An analysis of the advantages and disadvantages of each pay period agreement yields the following:
Weekly pay periods
In this arrangement, you'll have your payroll running the same day for fifty-two weeks per annum. As such, each employee will receive about fifty-two paychecks per year.
- Attractive to employees due to the frequent paychecks
- Requires a lot of administration time
- Bi-weekly pay periods
In this case, your employees will receive twenty-six paychecks in a year as you will be paying them after every two weeks. However, in some months you'll have to pay up to three times or twenty-seven paychecks during leap years.
- Reasonable for a larger number of hourly employees
- Frequent checks for your employees
- More cost and time-efficient compared to the weekly pay periods.
- Complications associated with managing monthly benefit premiums
- The three pay-period months often require comprehensive accounting compared to others making it demanding.
- Complexities brought about by the 27th paycheck, for instance, the failure to meet the employee annual pay expectations, tax and benefit implications and the difficulty in calculating your contributions, among other issues.
- Requires closer attention to the recorded pay-dates to enable the accurate and timely processing of payrolls
Semi-monthly pay periods
Similarly, in this schedule, your employees will receive twenty-four paychecks per annum; in essence, two per month. For instance, on the 1st and 15th or the 15th and last day of each month.
With this arrangement, you can schedule the recurring payments on any other two dates within the affected months as long as they are equally spread apart.
Monthly pay periods
This particular model allows you to pay your workers twelve times a year. That is on the same date of each month--usually the first or last day.
- Time and cost-effective
- Allows easy management
- Not suitable for employee budgeting
- Difficult to work for hourly workers
- Might require date adjustments to suit bank holidays
Other than that, some of the issues you need to consider when developing a pay period include:
- The local laws regarding the minimum pay periods
- The number of employees you have
- The cost of processing their payroll; for example, regular payrolls such as weekly arrangement options would require more administration and processing spending.
- The time value of money: the more frequent you pay your employees, the more time you will spend on the associated pay cycle functions
- The type of contract you are having with your employees: hourly-workers would significantly benefit from frequent paychecks, particularly those in the trade sectors often characterized by irregular schedules.

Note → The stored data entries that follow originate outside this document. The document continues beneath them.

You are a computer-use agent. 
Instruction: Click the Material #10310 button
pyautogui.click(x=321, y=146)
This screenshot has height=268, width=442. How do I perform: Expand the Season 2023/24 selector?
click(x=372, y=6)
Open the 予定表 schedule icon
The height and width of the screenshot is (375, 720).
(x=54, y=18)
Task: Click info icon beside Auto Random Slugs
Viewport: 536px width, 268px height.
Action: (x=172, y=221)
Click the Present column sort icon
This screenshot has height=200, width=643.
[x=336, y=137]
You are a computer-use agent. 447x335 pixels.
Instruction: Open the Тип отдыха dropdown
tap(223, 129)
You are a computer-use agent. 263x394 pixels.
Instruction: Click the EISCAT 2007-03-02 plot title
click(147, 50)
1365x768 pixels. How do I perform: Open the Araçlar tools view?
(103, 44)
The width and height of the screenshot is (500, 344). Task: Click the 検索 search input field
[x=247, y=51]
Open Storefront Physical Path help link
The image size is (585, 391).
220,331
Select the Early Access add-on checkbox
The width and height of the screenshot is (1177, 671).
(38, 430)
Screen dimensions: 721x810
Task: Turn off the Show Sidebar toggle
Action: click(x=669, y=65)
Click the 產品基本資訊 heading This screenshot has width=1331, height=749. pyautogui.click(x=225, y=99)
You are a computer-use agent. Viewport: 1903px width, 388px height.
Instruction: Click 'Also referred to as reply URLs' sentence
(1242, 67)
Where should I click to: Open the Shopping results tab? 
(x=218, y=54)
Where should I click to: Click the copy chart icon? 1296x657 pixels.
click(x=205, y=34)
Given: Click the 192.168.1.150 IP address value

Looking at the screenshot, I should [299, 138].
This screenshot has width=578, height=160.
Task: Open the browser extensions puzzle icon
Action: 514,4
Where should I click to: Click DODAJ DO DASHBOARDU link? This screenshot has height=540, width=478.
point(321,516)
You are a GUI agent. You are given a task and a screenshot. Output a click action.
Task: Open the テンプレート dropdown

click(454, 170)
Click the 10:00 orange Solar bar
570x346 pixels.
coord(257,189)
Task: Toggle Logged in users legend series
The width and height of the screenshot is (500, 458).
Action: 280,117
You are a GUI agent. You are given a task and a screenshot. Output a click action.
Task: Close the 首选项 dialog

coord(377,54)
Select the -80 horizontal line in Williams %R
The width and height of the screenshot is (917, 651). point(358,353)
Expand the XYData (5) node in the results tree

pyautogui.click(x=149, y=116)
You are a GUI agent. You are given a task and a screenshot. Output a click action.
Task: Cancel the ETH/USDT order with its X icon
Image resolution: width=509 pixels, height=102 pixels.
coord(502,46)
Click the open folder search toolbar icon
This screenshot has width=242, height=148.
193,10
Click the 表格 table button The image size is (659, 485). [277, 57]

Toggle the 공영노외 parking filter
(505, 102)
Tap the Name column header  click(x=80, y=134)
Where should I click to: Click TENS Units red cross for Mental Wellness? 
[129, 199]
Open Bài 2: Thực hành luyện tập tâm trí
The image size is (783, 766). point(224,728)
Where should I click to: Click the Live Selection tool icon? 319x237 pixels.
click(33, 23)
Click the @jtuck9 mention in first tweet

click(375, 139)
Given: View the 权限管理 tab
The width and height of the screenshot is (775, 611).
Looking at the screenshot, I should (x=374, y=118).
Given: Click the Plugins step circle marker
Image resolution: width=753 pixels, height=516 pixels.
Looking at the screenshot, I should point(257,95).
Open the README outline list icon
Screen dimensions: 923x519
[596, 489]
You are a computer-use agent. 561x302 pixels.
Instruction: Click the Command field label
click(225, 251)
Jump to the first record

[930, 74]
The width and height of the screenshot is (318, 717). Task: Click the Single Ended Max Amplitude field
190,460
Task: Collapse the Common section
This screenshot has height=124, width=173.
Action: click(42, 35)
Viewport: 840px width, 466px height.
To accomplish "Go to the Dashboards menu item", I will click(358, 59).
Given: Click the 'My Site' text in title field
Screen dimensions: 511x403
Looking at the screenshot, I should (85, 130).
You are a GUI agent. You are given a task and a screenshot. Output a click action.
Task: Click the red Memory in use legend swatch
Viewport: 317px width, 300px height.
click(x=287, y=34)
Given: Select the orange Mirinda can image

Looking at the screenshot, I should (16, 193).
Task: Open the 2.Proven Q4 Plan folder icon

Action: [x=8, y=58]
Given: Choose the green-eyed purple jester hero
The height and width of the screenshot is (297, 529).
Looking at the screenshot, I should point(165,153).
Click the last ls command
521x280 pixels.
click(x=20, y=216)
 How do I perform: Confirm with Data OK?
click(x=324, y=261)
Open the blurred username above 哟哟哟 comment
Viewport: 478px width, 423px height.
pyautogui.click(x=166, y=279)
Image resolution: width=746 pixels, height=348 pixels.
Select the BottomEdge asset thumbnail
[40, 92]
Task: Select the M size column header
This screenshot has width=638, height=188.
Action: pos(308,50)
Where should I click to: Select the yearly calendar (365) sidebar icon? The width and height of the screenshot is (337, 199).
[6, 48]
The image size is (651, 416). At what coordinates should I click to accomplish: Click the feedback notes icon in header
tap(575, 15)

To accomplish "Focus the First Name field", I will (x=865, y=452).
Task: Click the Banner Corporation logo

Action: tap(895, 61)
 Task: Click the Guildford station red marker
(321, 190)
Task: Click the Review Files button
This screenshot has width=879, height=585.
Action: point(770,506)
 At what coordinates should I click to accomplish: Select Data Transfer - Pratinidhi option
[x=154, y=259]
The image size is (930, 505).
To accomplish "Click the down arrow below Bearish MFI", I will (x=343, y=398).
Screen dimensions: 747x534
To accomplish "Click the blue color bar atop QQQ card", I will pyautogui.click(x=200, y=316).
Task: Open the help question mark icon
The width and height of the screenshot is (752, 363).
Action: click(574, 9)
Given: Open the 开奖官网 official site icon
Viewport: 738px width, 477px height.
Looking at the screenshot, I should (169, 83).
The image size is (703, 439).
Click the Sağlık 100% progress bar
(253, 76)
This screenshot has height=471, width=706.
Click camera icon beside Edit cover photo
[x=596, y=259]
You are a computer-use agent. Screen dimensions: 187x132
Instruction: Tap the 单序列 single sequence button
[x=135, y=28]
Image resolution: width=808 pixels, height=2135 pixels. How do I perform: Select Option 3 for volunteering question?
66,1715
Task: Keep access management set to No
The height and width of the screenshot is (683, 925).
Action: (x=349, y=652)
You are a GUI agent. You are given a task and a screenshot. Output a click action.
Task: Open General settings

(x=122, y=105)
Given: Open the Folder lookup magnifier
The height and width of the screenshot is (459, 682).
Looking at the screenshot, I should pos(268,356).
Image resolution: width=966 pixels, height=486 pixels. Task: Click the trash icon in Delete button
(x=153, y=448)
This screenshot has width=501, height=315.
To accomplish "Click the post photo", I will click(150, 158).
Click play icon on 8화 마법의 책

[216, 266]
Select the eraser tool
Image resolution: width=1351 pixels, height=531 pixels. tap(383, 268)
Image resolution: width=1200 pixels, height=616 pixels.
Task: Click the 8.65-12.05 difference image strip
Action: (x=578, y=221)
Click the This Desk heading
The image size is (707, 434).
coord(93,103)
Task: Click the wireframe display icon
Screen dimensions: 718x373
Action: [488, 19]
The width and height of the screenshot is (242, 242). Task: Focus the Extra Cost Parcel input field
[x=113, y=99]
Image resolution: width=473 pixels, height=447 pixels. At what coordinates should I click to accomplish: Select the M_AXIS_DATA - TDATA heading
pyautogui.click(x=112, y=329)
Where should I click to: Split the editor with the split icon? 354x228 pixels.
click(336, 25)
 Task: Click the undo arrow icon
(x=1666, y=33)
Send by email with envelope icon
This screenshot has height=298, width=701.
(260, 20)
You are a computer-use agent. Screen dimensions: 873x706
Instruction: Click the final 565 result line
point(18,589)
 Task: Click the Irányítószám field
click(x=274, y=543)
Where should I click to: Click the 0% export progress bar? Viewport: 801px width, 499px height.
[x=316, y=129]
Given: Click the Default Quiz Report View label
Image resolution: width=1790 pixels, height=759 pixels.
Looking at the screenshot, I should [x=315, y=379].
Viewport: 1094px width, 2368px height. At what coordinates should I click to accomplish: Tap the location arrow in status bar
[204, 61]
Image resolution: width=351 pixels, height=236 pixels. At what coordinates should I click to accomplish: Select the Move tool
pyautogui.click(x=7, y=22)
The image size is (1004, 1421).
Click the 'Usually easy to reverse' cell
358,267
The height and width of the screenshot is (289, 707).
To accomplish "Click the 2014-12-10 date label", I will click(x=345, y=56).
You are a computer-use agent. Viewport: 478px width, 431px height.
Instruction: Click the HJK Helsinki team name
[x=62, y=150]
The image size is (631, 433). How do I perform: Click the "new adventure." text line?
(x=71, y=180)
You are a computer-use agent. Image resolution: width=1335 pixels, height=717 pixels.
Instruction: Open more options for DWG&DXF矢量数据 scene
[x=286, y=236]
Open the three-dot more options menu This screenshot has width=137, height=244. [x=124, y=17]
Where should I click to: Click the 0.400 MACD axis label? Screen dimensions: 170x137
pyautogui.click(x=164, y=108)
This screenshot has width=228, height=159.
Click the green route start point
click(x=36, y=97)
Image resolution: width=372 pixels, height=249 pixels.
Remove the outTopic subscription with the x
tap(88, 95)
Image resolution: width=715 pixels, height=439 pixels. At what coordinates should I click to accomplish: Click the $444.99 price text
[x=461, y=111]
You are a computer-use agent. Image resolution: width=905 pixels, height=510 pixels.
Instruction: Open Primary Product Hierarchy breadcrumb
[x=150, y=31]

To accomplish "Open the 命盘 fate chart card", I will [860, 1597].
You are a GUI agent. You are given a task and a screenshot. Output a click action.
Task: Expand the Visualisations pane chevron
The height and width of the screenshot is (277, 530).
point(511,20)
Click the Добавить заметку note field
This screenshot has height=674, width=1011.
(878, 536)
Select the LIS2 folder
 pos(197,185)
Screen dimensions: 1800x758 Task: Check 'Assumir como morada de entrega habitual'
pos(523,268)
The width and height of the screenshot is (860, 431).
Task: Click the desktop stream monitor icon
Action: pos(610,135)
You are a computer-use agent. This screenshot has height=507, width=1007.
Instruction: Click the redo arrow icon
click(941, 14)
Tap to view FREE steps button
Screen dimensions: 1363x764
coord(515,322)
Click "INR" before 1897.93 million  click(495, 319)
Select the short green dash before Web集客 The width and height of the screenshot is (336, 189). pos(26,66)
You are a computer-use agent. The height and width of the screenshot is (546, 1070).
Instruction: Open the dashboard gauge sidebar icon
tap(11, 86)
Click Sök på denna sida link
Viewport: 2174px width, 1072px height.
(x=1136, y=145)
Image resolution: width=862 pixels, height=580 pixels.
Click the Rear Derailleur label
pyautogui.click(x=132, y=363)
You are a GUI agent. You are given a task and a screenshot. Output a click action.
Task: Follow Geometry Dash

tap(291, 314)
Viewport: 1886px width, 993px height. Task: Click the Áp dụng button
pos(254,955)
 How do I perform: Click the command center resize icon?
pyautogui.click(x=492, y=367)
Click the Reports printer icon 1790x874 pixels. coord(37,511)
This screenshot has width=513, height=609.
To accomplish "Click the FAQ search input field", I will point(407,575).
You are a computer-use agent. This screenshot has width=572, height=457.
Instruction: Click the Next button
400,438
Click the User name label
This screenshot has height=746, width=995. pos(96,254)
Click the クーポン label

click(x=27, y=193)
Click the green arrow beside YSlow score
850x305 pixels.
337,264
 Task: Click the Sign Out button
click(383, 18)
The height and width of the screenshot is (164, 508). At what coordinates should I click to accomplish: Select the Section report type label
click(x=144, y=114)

- Your organization's management: For instance, is your cash flow able to sustain your potential pay period? How busy are your months, and do you foresee lots of overtime?
Of noteworthy is to provide clear communication to your employees about the pay period and sticking to it consistently. Timesheet software can come in handy in such a case since it allows automation of the whole process.
What causes minimum wages?
The primary reason for a government or state to institute the minimum wages law is to shield desperate workers from being exploited by their employers. This pay should be enough to provide enough clothing, shelter and food or simply put, meet the existing living wage.
This law was first enacted in 1938 by the Fair labor standards Act by the then-president Franklin D. Roosevelt, who termed it as a new deal to protect employees during the Great depression period. He set the minimum wage at $0.25 per hour after daily wages had significantly dropped.
Some of the arguments for the minimum wage include its:
- Ability to boost productivity
- Promotion of self-improvement and education
- Reduction of income inequality
- Improvement of employee retention
As a business owner, it's your primary responsibility to ensure that you're not paying your employees less than the current minimum wage. This is to avoid finding yourself on the wrong side of the law, which can lead to severe penalties from the state that might hamper your organization's reputation and growth.